▸ What is expected
In the records below, find the line containing "Instruction: Open 157 customer reviews link" and return it together with every later line, exactly as written; pictures are to be omitted.

▸ Source material
*** Begin section ***
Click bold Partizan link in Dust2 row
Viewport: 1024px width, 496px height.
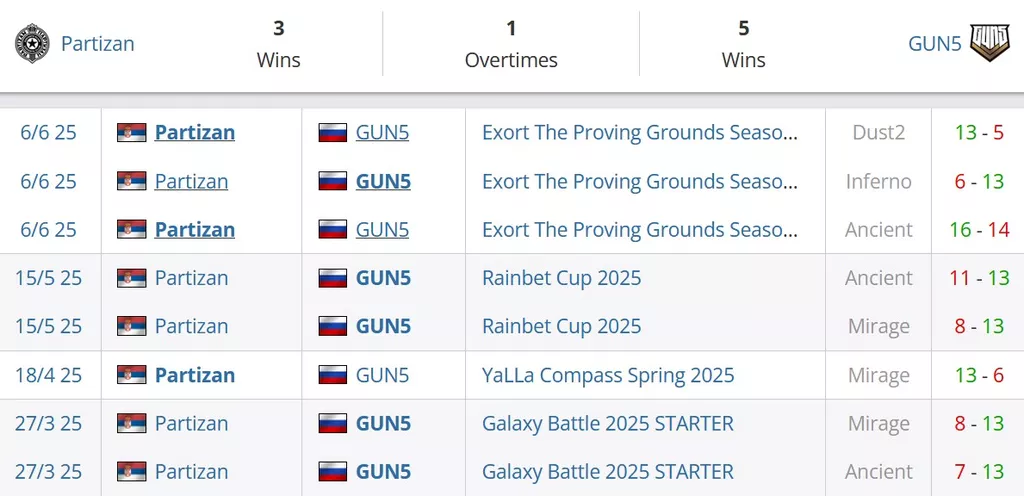pos(195,132)
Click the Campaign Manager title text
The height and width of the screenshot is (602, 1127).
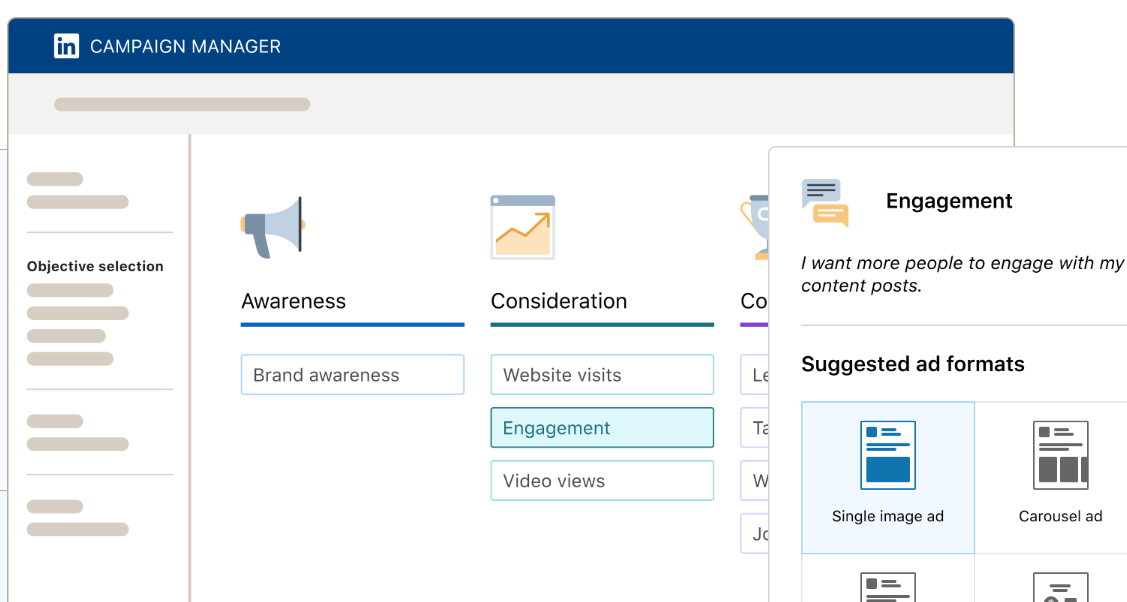click(185, 45)
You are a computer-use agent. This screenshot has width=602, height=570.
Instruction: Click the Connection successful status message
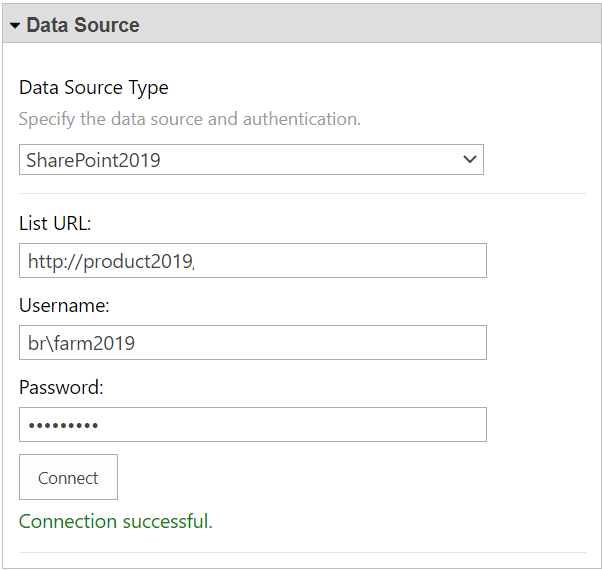pos(115,521)
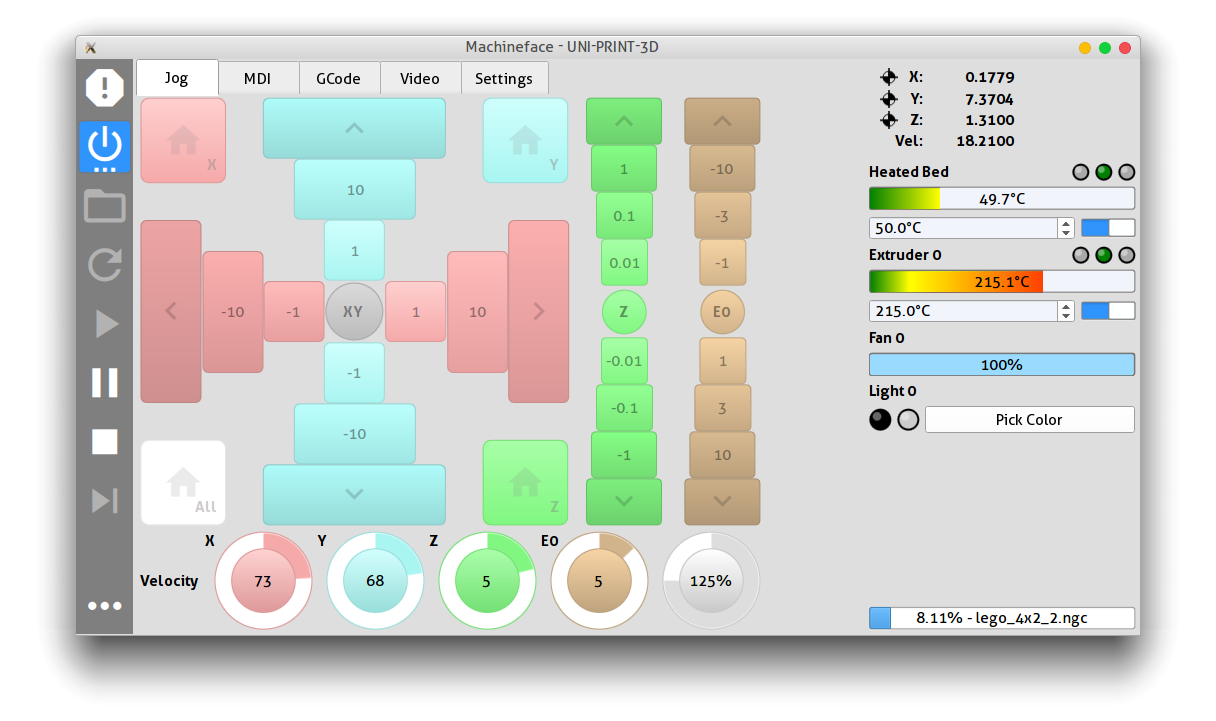
Task: Open the Settings tab
Action: click(x=504, y=78)
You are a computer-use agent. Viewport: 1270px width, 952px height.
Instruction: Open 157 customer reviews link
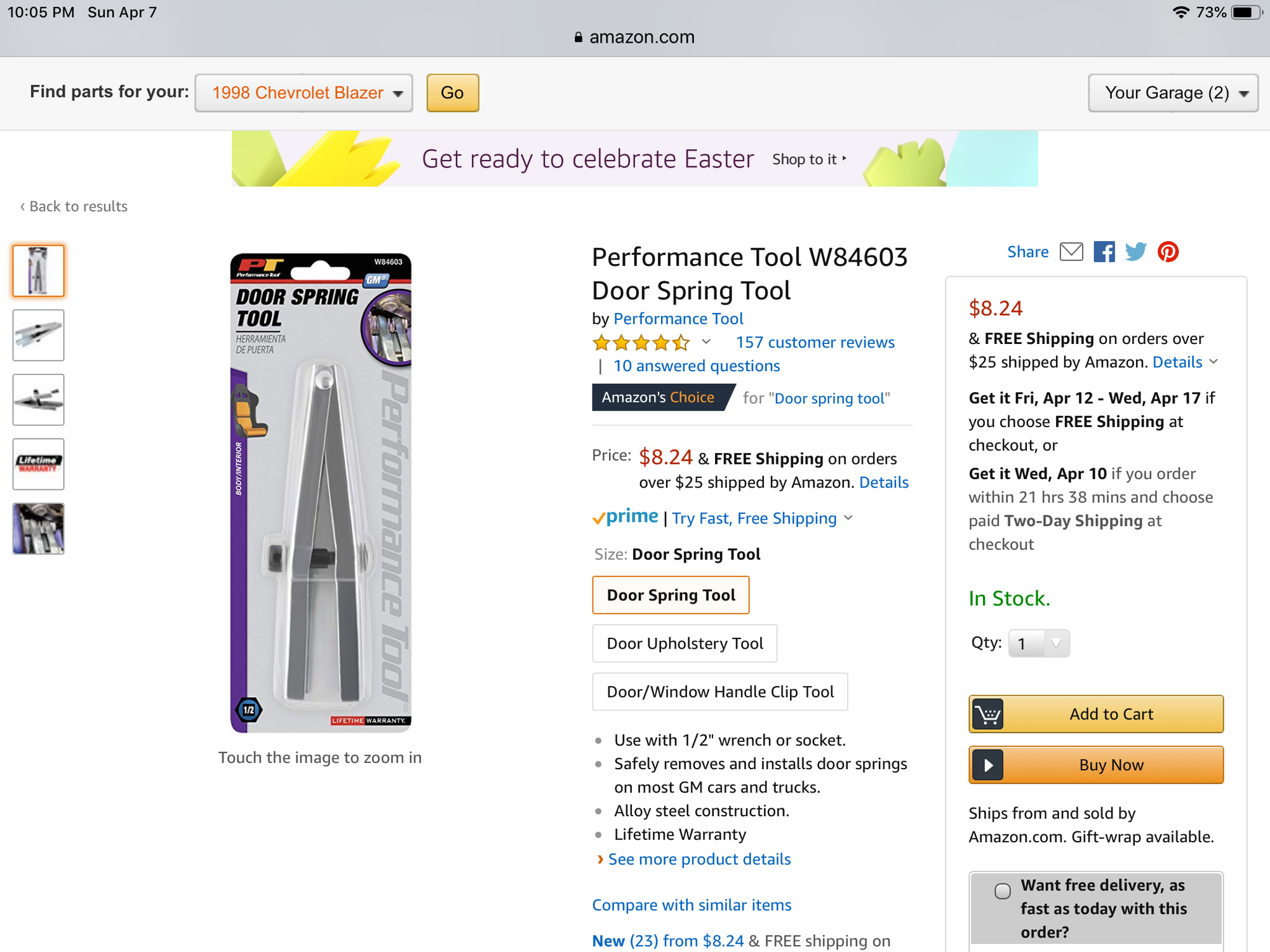click(x=815, y=342)
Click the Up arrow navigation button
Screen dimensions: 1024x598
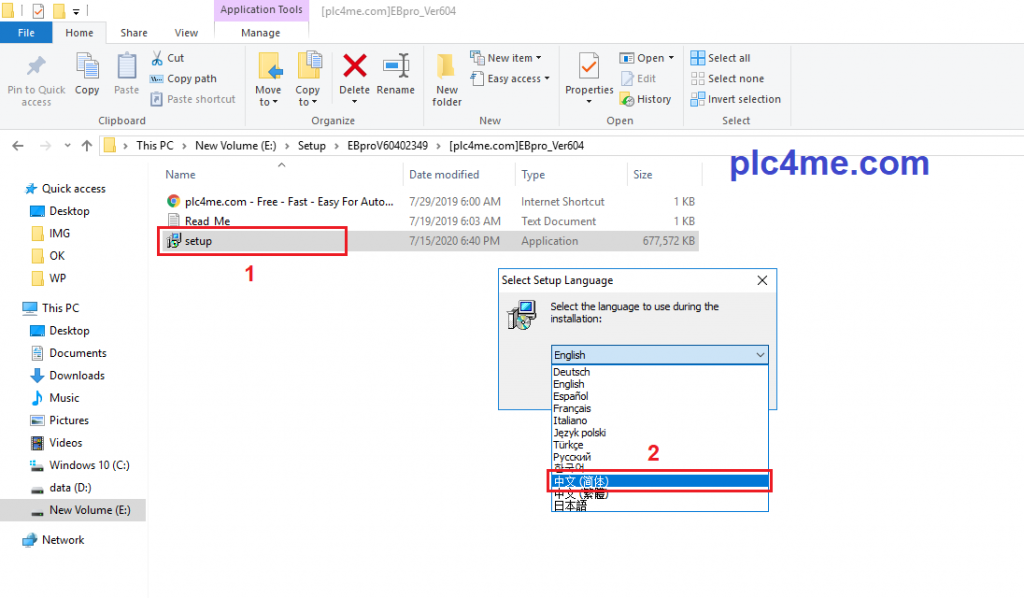[x=87, y=145]
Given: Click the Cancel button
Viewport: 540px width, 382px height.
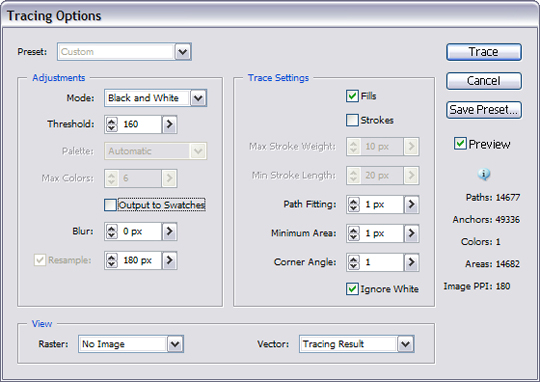Looking at the screenshot, I should (x=484, y=81).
*** End section ***
▸ Exercise solution
Instruction: Open 157 customer reviews link
click(x=815, y=342)
Click the Up arrow navigation button
Screen dimensions: 1024x598
[x=87, y=145]
Given: Click the Cancel button
Viewport: 540px width, 382px height.
Looking at the screenshot, I should (x=484, y=81).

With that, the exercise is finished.